От Достоевского до Бердяева. Размышления о судьбах России - [63]

Шрифт
Интервал

А мальчик, хитренький и не учащий уроков, все слушал и замирал… И страшно много узнал нового, неожиданного… Развратился и просветлел… «Согрешил» и «воскрес»… все с Достоевским.

– Ах, как тяжел грех…

– Ах, как бы опять к Богу…

Это, я думаю, главное нагнетание… И что поразительно: разные «Бокли» не изгонялись из души, и, чередуясь, проходили по этой душе, потом «материализмы», «атеизмы», «социализмы», – вся русская «обывательщина». Право, атеизм так сроден русскому гимназисту, что это есть просто «обывательское русское явление», событие «нашей Петропавловской улицы», и нужно перестать быть «Ивановым» и обратиться в «Шмидта», чтобы перестать быть «атеистом и социалистом». Хорошо: но вот в чем дело. Пока года четыре спустя после прочтения первого романа Достоевского плыли потом «социализмы» и «атеизмы», – то совершенно параллельно им и одновременно с ними стала упорная точка или, пожалуй, темное облачко, ни во что пока не разрешавшееся, даже ни с чем (с «атеизмами») не спорящее, но – не они. Стало и не уходит. Ничего не говорит, а только все видит. Те, другие облака, плыли, сплывали: а это – все одно и все стоит.

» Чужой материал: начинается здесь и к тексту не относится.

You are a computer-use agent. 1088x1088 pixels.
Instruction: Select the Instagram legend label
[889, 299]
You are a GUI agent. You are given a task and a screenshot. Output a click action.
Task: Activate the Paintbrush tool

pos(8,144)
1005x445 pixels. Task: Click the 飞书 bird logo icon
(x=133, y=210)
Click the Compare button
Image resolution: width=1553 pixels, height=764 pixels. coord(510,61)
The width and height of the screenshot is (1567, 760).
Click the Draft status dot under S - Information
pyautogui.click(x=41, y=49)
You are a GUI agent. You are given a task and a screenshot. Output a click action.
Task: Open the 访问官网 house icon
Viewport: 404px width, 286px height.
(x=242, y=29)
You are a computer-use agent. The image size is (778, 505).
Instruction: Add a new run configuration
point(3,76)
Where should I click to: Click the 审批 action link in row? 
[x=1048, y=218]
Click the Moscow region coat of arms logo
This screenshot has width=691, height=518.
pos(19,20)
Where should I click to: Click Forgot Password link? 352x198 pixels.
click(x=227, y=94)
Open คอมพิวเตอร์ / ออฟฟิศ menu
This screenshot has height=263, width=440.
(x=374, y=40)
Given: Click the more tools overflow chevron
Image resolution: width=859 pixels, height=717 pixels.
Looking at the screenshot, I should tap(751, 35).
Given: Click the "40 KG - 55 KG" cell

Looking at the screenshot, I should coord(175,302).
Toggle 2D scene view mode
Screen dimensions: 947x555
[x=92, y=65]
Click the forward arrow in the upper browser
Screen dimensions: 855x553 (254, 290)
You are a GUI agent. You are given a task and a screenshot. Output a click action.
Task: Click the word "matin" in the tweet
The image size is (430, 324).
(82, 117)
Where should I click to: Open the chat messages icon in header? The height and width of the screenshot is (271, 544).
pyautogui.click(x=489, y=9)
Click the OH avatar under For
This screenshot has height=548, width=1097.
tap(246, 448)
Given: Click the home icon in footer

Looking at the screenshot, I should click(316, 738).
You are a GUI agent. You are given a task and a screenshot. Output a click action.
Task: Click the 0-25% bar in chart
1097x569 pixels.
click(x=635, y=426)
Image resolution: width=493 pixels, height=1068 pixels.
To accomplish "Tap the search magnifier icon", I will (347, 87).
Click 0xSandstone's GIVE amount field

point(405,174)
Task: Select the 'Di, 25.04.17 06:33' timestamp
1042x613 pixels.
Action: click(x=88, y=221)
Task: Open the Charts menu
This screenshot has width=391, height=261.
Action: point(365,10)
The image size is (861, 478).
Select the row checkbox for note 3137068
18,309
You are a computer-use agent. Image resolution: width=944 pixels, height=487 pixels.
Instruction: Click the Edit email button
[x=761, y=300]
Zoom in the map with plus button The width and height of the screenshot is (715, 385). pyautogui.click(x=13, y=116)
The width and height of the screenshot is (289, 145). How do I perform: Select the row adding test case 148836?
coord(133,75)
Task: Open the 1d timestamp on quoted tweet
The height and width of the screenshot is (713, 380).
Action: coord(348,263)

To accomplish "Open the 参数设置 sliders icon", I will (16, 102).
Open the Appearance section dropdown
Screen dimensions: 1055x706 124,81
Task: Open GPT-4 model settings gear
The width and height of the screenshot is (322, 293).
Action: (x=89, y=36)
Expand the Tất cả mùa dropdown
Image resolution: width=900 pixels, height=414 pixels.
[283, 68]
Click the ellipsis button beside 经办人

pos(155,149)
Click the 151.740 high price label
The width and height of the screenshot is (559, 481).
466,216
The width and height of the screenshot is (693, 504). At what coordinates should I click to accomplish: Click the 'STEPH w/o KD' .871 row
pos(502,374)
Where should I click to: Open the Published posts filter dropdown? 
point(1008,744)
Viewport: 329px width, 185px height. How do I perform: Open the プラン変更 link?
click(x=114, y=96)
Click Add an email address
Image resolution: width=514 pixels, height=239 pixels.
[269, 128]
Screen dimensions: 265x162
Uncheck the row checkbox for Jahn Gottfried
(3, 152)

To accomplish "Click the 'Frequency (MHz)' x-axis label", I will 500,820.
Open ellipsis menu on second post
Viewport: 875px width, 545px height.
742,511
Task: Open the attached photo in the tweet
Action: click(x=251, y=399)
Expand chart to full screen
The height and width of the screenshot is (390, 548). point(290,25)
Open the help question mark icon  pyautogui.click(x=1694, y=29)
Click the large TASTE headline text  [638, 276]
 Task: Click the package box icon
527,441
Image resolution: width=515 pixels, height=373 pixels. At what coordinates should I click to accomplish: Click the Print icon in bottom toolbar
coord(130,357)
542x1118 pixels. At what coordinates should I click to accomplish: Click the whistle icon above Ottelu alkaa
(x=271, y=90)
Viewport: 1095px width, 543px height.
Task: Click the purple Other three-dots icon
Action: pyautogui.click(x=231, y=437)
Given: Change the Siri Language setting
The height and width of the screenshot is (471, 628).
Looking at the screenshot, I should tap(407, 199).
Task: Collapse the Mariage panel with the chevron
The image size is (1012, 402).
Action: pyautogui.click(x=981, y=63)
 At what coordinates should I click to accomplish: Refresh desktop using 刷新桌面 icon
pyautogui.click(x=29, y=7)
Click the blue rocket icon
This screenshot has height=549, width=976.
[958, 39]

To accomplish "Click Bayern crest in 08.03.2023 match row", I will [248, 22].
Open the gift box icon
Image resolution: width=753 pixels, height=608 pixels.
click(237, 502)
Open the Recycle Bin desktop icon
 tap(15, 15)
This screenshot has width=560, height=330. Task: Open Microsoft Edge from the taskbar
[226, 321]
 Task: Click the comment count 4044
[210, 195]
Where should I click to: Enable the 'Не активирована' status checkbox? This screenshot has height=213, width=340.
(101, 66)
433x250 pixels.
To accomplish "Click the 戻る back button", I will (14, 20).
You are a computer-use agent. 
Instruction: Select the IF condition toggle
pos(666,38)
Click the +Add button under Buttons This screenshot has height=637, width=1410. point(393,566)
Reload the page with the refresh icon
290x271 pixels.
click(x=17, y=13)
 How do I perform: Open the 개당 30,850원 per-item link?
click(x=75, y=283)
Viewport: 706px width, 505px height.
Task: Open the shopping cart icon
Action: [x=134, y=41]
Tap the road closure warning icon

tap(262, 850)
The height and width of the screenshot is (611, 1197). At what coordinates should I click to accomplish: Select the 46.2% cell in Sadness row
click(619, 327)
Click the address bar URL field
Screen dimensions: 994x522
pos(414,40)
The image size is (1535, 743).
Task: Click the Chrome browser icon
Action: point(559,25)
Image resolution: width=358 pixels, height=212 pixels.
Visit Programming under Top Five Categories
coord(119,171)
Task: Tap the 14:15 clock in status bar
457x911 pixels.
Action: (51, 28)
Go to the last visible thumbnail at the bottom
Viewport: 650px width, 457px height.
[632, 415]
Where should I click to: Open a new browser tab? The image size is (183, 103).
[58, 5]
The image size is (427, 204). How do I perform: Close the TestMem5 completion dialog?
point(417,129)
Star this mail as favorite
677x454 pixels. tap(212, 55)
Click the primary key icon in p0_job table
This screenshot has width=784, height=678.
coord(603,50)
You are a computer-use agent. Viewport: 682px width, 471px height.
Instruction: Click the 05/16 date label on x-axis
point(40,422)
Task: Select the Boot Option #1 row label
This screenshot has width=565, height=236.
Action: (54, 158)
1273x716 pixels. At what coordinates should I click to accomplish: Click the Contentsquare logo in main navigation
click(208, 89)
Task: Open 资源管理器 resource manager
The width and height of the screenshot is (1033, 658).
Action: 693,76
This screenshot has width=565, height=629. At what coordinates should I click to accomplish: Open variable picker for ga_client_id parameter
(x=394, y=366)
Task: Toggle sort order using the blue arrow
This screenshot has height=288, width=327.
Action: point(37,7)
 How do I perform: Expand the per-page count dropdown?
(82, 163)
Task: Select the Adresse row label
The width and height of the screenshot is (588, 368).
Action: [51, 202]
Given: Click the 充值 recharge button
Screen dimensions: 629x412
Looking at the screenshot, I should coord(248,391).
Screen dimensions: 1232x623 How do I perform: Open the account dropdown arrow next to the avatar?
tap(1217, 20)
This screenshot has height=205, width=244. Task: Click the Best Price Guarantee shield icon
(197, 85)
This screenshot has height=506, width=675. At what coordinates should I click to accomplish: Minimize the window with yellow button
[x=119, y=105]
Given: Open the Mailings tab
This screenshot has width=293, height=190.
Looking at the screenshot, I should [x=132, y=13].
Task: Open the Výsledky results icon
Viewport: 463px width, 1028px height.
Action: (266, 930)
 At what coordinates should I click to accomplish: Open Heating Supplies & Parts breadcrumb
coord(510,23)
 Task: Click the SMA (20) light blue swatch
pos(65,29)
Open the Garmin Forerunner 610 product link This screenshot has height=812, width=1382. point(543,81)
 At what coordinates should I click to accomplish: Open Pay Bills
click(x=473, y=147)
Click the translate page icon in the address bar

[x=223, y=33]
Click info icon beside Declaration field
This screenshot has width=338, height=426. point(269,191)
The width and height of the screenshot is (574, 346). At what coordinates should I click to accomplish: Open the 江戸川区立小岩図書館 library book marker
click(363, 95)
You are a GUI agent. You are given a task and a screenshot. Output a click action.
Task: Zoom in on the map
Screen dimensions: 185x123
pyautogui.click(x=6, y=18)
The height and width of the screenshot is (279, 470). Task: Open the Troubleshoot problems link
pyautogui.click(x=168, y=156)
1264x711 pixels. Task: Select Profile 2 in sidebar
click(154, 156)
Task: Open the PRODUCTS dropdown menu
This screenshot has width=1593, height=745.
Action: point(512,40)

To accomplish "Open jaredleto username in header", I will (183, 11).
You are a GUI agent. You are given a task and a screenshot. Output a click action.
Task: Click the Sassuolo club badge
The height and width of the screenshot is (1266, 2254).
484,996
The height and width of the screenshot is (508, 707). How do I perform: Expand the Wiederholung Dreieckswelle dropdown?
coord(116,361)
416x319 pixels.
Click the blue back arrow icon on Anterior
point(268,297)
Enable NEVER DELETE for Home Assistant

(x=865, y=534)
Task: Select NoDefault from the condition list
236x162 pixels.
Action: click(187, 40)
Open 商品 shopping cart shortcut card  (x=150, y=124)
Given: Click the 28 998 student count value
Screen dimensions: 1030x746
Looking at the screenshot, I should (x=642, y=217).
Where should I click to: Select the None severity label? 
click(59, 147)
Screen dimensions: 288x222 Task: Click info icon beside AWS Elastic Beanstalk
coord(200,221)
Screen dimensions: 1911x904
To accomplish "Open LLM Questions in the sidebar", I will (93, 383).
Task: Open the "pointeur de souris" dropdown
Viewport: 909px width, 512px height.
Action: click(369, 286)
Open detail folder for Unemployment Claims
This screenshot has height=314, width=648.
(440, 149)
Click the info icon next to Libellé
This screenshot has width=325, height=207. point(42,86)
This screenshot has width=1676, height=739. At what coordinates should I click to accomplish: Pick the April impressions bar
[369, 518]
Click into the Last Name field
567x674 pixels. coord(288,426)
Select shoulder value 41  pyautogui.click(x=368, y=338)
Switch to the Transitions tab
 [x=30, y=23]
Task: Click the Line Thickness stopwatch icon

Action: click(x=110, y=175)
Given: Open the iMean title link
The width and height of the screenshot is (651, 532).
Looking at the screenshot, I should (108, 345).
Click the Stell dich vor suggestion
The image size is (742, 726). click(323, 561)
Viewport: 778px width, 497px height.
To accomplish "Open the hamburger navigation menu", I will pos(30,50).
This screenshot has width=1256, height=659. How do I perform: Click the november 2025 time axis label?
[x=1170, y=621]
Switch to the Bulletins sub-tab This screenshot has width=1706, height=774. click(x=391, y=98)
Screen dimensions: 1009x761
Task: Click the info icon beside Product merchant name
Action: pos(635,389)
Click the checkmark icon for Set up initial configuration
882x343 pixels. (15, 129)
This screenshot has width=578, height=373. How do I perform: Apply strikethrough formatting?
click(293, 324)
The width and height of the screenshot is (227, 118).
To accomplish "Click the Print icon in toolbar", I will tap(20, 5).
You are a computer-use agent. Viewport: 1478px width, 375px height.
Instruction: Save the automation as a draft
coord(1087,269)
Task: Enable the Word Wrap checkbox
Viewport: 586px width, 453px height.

Потом все те облака стали скучны… Просто, не стало никакого интереса ко всем «атеизмам», хоть какие они ни будь, хоть «разрази всю вселенную» и «сорви все кресты с церквей и все троны с земли».

– Скучища… Господи, какая это тощища…

И осталась интересна ужасно маленькая точка, даже две точки:

– А, однако, как утешить, успокоить, облегчить NN (Макара Девушкина, или рассказчика «Белых ночей», Нелли, Соню Мармеладову, «честного вора» и т. д.).

И еще:

– А как же, однако, и почему Разумихин понял Раскольникова, когда тот ему ничего не сказал и вообще не сделал никакого признания?

Точка антропологическая: человек. Точка космологическая: мир, как загадка.

Так, кажется, было дело. «Бокли» и «Лассали» – все поплыло, как мелочь; социализм или атеизм тоже сплыли, как мелочь, «некоторые из человеческих построений», Достоевский вернул душу к великану реализму: как вот, однако, быть с «честным вором», который взял да и удавился от совести… «Поменьше бы совести: не удавился бы»; а если такая совесть, то «как не удавишься»? Что же: «уменьшить ему совесть» или «бросить веревку и сказать – вешайся»? Труднее решить, чем всего Лассаля.

Трудность мира – не в схемах, а в конкретном: трудность – в «мелочах». Город сделать благополучным – не великое дело; а вот проживи-ка ты благополучно в своей семье. На первое хватит хорошего губернатора, вторую проблему не умел разрешить Толстой.

Но если «город благополучен», а в городе «всякая семья несчастна», то на кой черт то большое, грандиозное, схематическое, философское и социальное «благополучие»? А между тем «домашнее благополучие» иногда зависит от такой дрянной вещи, что вот у меня сапог ногу жмет. Ну, в этом роде… Когда сапог давит на мозоль, никакой «гармонии вселенной» не обрадуешься.

Счастье – в бесконечной индивидуальности.

«Счастий» столько, сколько индивидуальностей…

Береги индивидуальность; береги всю жизнь: вот канон, и нет других.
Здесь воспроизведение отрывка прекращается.